If you are doing things wrong in the morning, its because you are fading the first moves of price action and order flow. This is common for people starting off who are new to the game. Most successful scalpers make their money in the first and last hour of the day because all the big money gets done then. What you need to start looking at is the price action and behaviour in the morning. Pay close attention to the prints, the bids and the offers, and other correlated markets. If its in Bonds for example, have the 5yr/10yr/20yr up for U.S. and see whats leading. If its in S&P, watch the Eurostoxx and Dax as well. You can start to see the big players trying to push things somewhere to scalp out their profit. The reason why you might be doing better in the afternoon is because you may be taking contrarian trades which look strong/weak but because its hte afternoon with less volume and less players, it comes back and pays you. Youre probably making money off the 'smart' people trying to make their losses back from the morning! If you are a scalper then trading the afternoon session is like being at a Poker table with 2 professionals and only 1 whale. You'll just get beat. Being in the open session with all the volume is like being on a Poker table with 2 professionals + 7 gambler whales who are there just asking to give their money away. Have a look at your risk/reward in the morning. How much do you risk and how much do you make. Whats the percentage win rate youre looking for? I can tell you first hand that as soon as I remove afternoon trades from me or any of my trades, the PNL goes up not down. So you need to identify why you are placing trades going against the volume..

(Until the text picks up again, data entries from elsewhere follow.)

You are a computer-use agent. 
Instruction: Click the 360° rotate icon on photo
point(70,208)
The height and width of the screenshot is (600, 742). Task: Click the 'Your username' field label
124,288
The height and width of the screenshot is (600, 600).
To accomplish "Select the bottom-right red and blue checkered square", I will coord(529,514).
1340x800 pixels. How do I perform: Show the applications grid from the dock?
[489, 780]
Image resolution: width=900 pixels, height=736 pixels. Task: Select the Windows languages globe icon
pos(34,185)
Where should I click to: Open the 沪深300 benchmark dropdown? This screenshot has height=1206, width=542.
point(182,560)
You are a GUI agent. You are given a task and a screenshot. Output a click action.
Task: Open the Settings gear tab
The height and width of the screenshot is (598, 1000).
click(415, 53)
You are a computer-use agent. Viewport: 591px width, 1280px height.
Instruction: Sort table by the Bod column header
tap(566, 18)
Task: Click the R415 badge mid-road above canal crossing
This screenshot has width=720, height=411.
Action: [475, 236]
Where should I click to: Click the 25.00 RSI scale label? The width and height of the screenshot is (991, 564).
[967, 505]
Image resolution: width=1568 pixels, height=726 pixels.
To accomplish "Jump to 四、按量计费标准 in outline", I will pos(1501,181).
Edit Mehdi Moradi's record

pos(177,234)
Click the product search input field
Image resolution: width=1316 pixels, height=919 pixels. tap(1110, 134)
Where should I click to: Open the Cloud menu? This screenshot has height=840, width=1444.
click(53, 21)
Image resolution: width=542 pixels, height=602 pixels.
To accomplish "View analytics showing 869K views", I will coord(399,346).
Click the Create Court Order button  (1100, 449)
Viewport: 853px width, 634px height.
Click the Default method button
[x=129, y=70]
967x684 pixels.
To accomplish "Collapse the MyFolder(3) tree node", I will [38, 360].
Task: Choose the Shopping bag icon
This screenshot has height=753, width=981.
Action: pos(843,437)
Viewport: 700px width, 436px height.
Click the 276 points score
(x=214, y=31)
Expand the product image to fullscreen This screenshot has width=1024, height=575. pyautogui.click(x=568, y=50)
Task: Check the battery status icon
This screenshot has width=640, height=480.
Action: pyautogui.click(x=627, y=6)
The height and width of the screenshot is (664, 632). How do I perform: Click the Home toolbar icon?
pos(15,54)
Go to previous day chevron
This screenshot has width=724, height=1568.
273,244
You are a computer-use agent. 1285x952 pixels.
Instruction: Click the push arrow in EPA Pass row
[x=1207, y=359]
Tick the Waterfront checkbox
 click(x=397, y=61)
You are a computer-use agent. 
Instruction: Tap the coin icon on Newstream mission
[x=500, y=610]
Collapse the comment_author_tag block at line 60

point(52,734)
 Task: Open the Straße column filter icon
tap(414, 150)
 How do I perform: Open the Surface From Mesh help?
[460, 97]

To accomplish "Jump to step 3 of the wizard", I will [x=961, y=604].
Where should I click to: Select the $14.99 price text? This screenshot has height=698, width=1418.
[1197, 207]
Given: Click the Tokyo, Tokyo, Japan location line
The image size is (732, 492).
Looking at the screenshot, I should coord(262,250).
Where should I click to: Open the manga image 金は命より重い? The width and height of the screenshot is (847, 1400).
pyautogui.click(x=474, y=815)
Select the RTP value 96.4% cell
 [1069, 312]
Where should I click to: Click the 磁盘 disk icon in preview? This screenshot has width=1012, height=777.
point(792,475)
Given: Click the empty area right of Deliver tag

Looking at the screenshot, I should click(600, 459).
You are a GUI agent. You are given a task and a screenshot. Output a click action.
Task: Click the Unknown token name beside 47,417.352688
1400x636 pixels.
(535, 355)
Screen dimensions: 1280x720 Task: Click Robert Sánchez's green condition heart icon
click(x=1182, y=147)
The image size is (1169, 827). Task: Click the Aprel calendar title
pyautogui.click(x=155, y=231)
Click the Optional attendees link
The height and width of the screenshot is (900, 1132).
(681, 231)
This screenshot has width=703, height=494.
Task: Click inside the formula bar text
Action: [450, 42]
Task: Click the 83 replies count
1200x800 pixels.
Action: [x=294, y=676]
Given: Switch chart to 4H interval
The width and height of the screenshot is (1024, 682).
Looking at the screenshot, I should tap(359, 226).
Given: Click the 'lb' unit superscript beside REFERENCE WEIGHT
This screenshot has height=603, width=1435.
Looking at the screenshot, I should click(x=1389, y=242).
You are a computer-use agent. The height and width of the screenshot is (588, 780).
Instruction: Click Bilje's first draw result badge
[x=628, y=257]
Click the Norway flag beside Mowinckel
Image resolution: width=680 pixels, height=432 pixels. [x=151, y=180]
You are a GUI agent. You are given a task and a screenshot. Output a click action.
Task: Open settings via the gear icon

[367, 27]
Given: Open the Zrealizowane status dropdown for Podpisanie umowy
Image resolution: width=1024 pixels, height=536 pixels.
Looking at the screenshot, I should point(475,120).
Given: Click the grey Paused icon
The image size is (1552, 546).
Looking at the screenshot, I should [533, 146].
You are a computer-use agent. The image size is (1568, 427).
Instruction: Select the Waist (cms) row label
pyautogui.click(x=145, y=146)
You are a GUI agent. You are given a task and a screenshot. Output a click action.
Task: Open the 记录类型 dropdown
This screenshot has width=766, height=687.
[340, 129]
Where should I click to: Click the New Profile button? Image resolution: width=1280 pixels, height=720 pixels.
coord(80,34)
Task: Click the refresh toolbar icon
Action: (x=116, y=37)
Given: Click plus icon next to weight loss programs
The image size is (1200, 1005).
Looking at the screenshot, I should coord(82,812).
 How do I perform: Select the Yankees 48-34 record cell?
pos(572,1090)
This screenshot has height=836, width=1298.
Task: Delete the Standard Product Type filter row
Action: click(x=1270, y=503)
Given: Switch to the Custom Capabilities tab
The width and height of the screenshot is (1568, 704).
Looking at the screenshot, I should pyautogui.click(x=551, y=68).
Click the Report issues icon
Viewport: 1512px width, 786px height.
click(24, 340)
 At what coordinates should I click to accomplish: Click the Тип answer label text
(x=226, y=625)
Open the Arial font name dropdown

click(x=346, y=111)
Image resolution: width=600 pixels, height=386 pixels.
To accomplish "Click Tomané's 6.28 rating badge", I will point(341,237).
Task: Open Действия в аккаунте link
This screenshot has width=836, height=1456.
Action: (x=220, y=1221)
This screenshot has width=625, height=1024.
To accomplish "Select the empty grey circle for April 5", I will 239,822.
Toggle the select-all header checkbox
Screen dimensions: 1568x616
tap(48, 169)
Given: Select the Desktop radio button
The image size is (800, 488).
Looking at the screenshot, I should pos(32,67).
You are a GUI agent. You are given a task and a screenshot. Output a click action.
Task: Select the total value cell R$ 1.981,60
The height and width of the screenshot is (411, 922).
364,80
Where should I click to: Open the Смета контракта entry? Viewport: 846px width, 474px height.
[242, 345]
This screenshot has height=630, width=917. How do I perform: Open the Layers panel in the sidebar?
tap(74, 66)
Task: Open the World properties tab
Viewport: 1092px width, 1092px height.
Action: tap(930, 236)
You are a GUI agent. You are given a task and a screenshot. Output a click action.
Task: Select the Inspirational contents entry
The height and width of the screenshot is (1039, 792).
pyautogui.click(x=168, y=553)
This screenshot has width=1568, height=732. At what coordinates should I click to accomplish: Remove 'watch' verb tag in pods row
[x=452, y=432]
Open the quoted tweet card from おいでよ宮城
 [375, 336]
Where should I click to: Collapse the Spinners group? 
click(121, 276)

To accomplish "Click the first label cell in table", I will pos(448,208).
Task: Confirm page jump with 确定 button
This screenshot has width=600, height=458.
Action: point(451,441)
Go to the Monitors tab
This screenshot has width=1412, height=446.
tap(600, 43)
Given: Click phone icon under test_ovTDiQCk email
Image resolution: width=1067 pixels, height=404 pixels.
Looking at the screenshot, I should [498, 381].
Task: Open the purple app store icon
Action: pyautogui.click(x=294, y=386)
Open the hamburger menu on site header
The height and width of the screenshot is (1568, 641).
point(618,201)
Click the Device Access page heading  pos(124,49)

It depends in which time-zone you live, what you're trading, and how. For many years, I consistently did better during the afternoon than the morning, overall, because I used to trade primarily EUR/USD and Cable, and am in Europe, so for me the afternoon was the time that both London and New York were simultaneously in their RTH, volumes were higher, and price-movements were more stable and reliable. Now I trade mostly US index futures, so again the afternoon is much better for me, because that's the US morning, when the US indices see most of their volume and again the volumes are higher (I trade from constant-volume bars, and of course there are more of them - so more trading opportunities - when volume's higher, during the US morning).
Just a friendly reminder of the value of a trading journal, whether online, offline or paper and pencil. Even if you've figured out what's going on for you right now, this practice will serve you well in the future as well. Include any variable that you think might be relevant: how you're feeling, time of day, a characterization of market behaviour or type, the type of strategy, your motivation(s) for your entry and exit, your entry and exit prices, PL on the trade, etc. See if patterns develop and then try to address them. I suspect this is even more valuable for discretional traders than systematic traders.